Solved – Inverse probability of treatment weighted (IPTW) estimator for a binary outcome

binary datacausalityobservational-study

Recently, there are several estimators have been proposed to estimate the average treatment effect (ATE) in observation studies, such as IPTW, doubly-robust estimator, etc. It fully makes senses to me for using these estimators to estimate ATE when outcome variable is continuous. However, it does not make any sense to me at all to use these estimators for a binary outcome. There are many researchers have published their papers in statistical journals such as "statistics in medicine" to demonstrate how to use these estimators to estimate ATE (risk difference, OR, RR) when outcome variable is "dichotomous /binary" variable. The IPTW estimator is

$\hat{\Delta} = \frac{1}{N}\{\sum_{i=1}^{N}\frac{Z_iY_i}{\hat{e}_i} – \sum_{i=1}^{N}\frac{(1-Z_i)Y_i}{1-\hat{e}_i}\}$,

where $N$ is sample size, $\hat{e}_i$ is an estimated weight, $Z_i$ is the treatment assignment (control/trt or 0/1) for $i^{th}$ subject and $Y_i$ is the outcome (0/1 or No/Yes) of $i^{th}$ subject.

My question is that $Z_i$ and $Y_i$ are categorical variables and $\hat{e}_i$ is a continuous variable, which is between 0 and 1. How can categorical variables be divided by a continuous variable?

Best Answer

You seem to be slightly misunderstanding the purpose of the weights in IPTW. You are right it would not make sense to have a fractional value for a binary outcome, but the goal of weighting here is not to get a "corrected" outcome value for each individual.

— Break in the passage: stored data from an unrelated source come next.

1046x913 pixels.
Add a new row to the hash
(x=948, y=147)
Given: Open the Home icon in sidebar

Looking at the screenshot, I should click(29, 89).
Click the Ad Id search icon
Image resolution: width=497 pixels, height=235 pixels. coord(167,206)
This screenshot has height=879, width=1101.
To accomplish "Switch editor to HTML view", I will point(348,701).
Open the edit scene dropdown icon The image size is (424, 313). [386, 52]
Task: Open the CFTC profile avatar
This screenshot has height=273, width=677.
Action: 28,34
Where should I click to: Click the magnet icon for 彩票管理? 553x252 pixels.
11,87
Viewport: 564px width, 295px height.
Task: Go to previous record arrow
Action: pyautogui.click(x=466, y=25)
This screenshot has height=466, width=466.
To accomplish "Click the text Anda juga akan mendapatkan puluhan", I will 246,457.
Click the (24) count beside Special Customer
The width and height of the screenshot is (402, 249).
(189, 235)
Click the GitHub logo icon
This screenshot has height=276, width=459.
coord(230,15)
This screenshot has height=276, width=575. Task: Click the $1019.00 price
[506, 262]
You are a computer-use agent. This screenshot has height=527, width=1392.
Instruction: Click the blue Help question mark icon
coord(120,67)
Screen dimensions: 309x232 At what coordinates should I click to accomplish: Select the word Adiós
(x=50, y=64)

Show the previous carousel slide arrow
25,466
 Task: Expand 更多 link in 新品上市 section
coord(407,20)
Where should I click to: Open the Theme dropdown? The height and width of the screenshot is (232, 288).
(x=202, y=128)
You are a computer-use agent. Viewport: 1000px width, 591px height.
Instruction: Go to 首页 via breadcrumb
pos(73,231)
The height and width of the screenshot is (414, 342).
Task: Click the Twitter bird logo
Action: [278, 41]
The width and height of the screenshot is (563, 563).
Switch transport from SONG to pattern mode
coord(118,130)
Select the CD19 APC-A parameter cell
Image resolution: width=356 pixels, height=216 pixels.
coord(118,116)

Instead, you are creating a pseudo-population the composition of which is the individuals in the original population weighted by the inverse of their probability of treatment, given some covariates. In the pseudo-population, there is no longer any association between those covariates and treatment (and therefore no confounding). The goal of weighting, therefore, is to get a contribution to the average outcome value that each individual makes. You can now have fractional values, because these are fractional contributions, not fractional outcome values.